Engineering Culture
14 min read

Vibe Coding Is Not Engineering

Vibe coding shipped fast and broke things. Engineering ships fast and keeps things running. The difference is discipline—and AI makes discipline more important, not less.

February 28, 2026

In February 2025, Andrej Karpathy posted on X about a new way of building software. He called it "vibe coding"—an approach where you "fully give in to the vibes, embrace exponentials, and forget that the code even exists." You describe what you want. The AI writes it. You run it. If it works, you ship it.

A year later, 92% of US developers use AI coding tools daily. 46% of all new code is AI-generated. And developer trust in that code has dropped from 77% to 60%.

The trust gap tells the story. Vibe coding is a real practice with a real place in the world. But when people conflate it with software engineering, teams get hurt—and so do the users who depend on what those teams build.

Split diagram comparing Vibe Coding and Engineering. Left side shows a chaotic path from 'make it work' through AI to 'ship it' surrounded by warning icons. Right side shows a structured path from Spec through AI to typecheck, lint, test, code review, and deploy.

What Vibe Coding Is (And Isn't)

Karpathy's original definition is precise: you accept AI-generated code without closely reviewing its internal structure. You iterate by testing outputs and adjusting prompts, not by reading the code itself. If you review and understand every line, you're using a large language model as a typing assistant—not vibe coding.

This distinction matters because the term has been stretched until it lost meaning. Every developer using Copilot or Cursor calls themselves a vibe coder now. But there is a meaningful difference between a developer who uses AI to accelerate work they understand, and a builder who ships code they cannot read.

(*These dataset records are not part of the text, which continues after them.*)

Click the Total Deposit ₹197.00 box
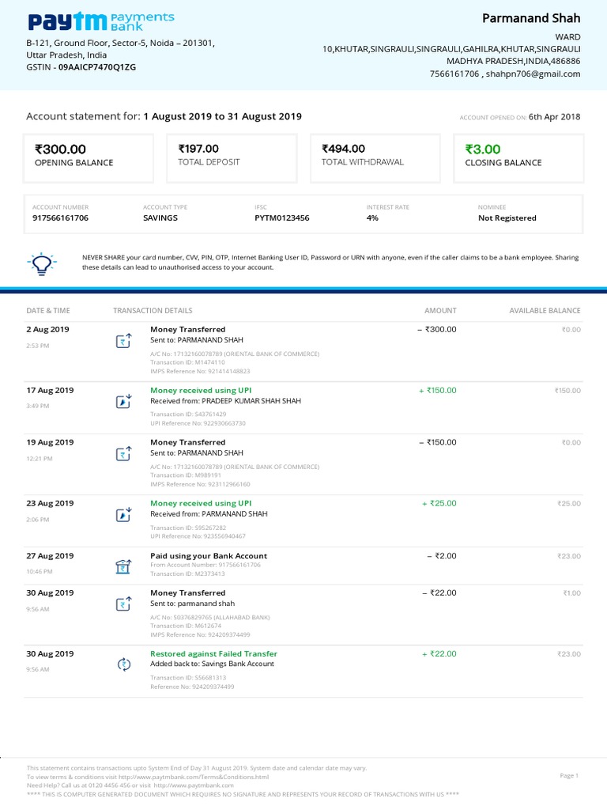 232,158
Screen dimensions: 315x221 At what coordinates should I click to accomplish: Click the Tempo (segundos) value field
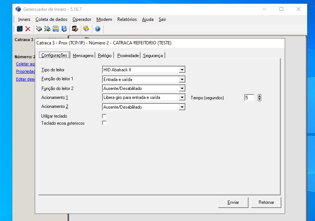click(x=249, y=97)
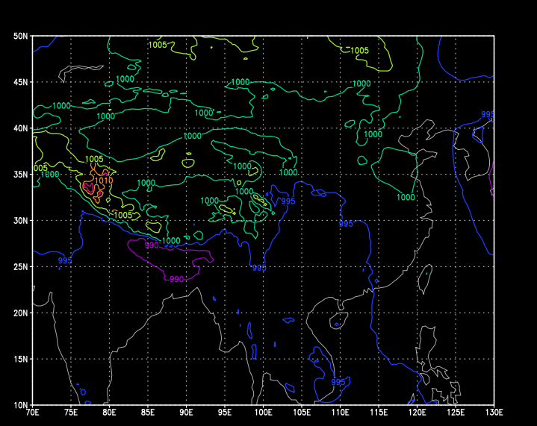The width and height of the screenshot is (537, 426).
Task: Click the 10N latitude axis label
Action: coord(21,404)
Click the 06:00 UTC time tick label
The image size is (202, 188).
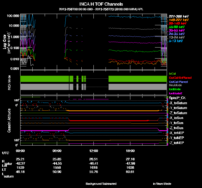[x=57, y=151]
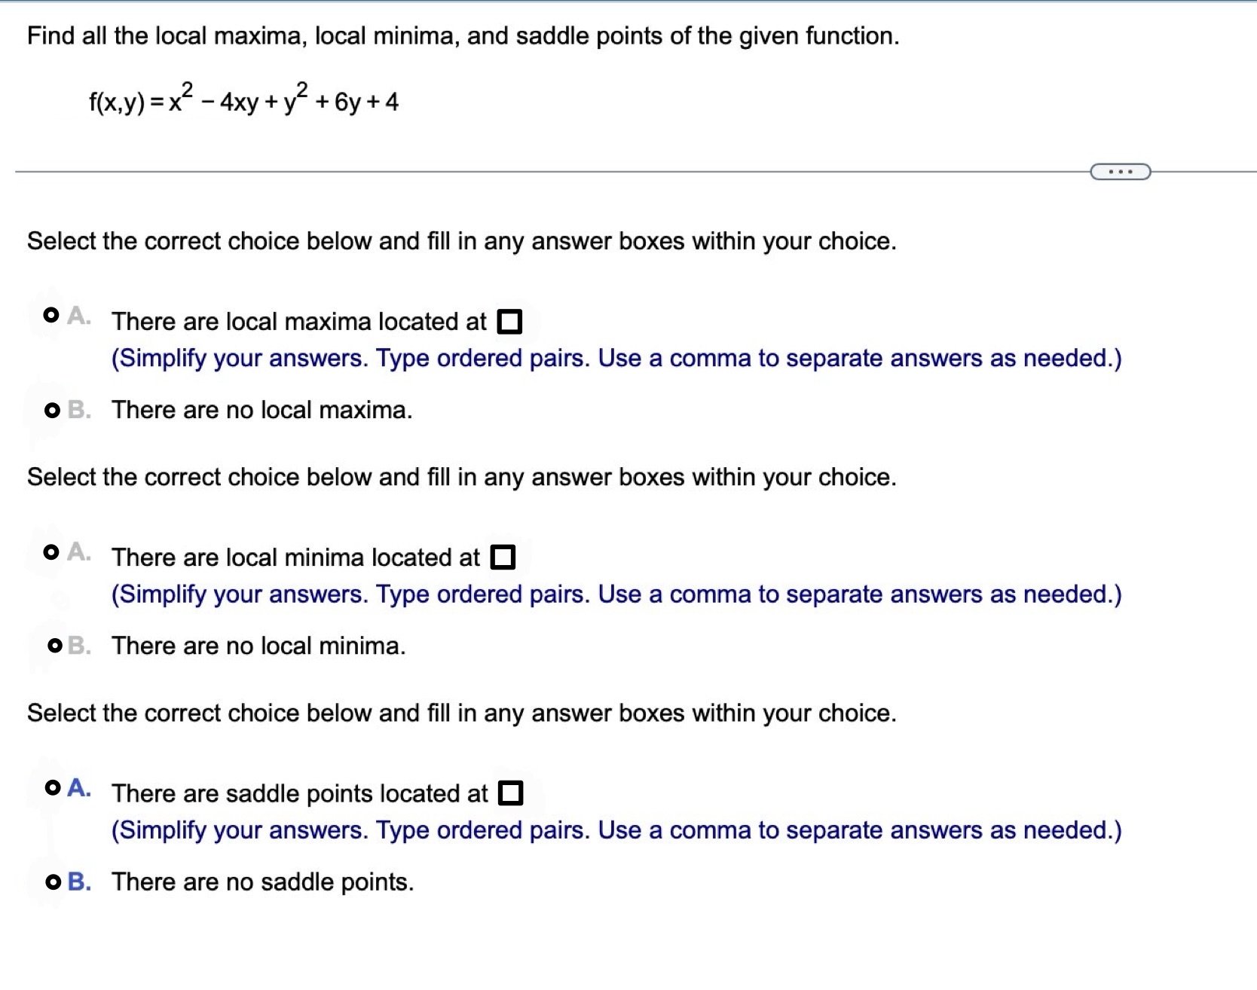Image resolution: width=1257 pixels, height=990 pixels.
Task: Click the second 'Select the correct choice' instruction
Action: point(461,477)
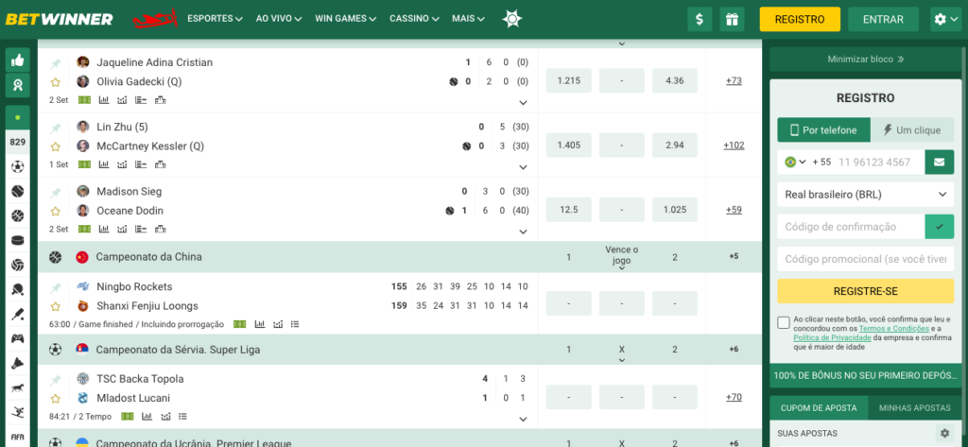Click the Código promocional input field
The height and width of the screenshot is (447, 968).
865,259
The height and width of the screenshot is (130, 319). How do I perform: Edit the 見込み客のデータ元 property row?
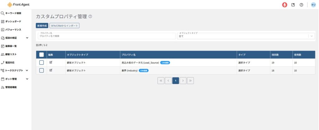click(51, 63)
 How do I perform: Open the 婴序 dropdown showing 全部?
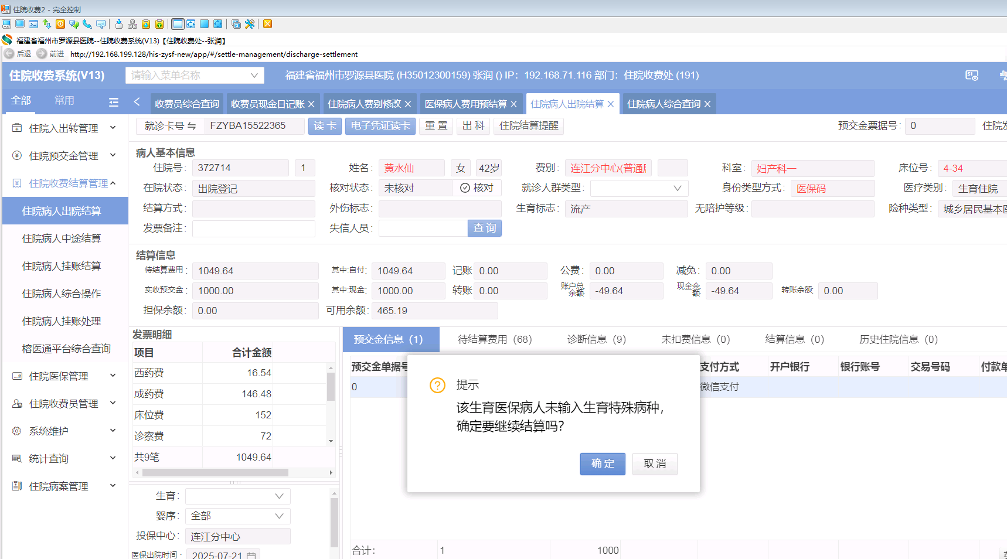click(x=237, y=516)
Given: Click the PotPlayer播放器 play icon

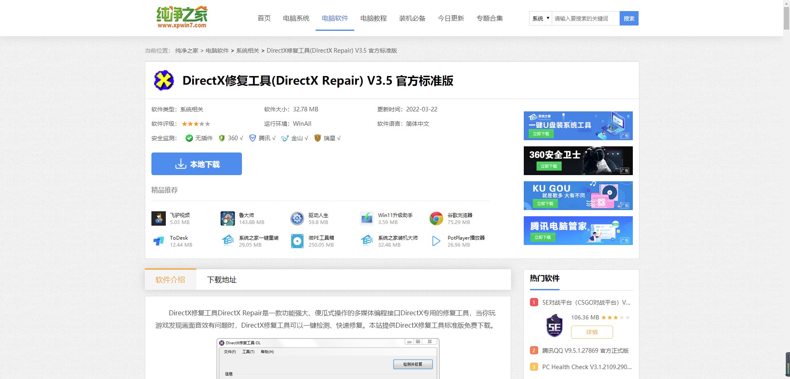Looking at the screenshot, I should (x=436, y=241).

The Spectrum of AI-Assisted Development

AI as TypistYou know exactly what you want. The AI types faster than you. You review every line. This is engineering with better tooling.
AI as PairYou have the architectural plan. The AI suggests implementations. You evaluate trade-offs together. This is engineering with an AI partner.
AI as AuthorYou describe features. The AI generates everything. If you verify only by running—that is vibe coding. If the output passes through governance (specs, rules, automated checks, review)—that is engineering, regardless of who prompted it.
The Spectrum of AI-Assisted Development. Four zones from left to right: AI as Typist (you review every line — engineering with better tooling), AI as Pair (you evaluate trade-offs together — engineering with AI partner), AI as Author with Governance (output verified by specs, rules, tests, review — still engineering), and AI as Author with No Governance (verify only by running — this is vibe coding). A vertical governance line separates engineering from vibe coding.

None of these are inherently wrong. A weekend prototype, a proof of concept, a personal tool that only you use—vibe coding is perfect for those. The problem starts when vibe-coded software gets deployed to production, handles user data, or underpins a business.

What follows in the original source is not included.